# Exercise directions
The expected output is every line from the one containing "Image resolution: width=271" to the end of the data below, exactly, and no other line.

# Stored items
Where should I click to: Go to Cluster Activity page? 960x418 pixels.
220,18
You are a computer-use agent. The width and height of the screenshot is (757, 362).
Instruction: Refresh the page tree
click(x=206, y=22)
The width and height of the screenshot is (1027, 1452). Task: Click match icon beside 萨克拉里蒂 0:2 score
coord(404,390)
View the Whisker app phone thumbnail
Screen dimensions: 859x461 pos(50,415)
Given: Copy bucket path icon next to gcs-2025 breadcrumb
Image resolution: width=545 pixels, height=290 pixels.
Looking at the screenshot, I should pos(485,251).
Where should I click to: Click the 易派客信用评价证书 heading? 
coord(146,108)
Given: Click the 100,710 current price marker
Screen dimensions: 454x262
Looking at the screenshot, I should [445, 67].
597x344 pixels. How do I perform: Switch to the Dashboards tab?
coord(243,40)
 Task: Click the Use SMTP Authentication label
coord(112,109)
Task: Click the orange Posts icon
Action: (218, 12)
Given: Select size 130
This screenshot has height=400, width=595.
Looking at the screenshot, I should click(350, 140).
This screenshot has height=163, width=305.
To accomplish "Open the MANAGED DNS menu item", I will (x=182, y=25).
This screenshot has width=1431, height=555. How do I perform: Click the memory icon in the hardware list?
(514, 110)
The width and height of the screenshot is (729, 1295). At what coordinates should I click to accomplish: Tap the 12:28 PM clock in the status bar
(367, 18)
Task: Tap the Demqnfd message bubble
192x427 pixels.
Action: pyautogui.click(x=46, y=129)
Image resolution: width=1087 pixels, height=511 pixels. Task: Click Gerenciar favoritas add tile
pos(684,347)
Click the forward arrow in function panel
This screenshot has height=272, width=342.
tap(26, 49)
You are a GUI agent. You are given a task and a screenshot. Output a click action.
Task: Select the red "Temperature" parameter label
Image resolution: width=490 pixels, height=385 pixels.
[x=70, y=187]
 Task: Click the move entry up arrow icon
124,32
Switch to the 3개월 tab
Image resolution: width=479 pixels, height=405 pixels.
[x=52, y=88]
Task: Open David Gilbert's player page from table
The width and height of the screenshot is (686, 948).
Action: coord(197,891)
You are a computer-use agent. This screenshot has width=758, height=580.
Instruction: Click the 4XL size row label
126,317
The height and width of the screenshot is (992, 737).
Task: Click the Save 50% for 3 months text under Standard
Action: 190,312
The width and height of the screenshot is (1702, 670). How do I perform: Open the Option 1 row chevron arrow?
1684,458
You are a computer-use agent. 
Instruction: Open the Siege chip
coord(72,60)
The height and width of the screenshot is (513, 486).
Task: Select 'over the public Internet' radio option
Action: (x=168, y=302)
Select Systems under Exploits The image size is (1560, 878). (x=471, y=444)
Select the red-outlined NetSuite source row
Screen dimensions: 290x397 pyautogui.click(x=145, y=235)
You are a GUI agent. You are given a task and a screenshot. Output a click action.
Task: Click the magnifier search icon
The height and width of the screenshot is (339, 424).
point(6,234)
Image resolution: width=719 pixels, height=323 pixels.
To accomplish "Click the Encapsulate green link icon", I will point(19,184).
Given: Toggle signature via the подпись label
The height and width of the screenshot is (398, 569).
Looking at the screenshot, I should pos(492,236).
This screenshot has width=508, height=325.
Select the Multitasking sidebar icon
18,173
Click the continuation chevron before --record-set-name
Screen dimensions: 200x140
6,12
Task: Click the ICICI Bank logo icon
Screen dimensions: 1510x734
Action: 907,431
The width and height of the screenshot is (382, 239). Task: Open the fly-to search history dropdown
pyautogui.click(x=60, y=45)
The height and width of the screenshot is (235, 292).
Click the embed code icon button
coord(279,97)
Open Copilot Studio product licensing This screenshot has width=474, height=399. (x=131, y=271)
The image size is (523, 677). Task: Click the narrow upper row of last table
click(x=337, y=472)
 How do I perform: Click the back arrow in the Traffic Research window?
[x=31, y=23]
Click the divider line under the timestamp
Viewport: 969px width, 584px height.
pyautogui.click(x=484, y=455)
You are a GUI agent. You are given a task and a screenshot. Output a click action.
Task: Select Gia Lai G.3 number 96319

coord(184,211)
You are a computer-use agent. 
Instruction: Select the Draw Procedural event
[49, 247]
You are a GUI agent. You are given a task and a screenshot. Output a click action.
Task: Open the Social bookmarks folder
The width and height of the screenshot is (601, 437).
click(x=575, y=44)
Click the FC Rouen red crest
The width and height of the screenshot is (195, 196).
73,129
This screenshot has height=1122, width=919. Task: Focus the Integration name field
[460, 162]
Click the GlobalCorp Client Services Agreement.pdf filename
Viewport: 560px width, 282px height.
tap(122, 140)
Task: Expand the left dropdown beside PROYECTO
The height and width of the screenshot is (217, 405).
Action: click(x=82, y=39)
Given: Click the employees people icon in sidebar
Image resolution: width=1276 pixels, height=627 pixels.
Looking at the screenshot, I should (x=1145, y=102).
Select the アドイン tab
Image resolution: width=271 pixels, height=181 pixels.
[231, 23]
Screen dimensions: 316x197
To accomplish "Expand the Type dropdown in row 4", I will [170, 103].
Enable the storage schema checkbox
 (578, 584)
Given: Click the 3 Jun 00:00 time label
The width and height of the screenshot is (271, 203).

# Expected answer
Image resolution: width=271 pixels, height=181 pixels.
[231, 23]
Screen dimensions: 316x197
To accomplish "Expand the Type dropdown in row 4", I will [170, 103].
Enable the storage schema checkbox
 (578, 584)
Given: Click the 3 Jun 00:00 time label
The width and height of the screenshot is (271, 203).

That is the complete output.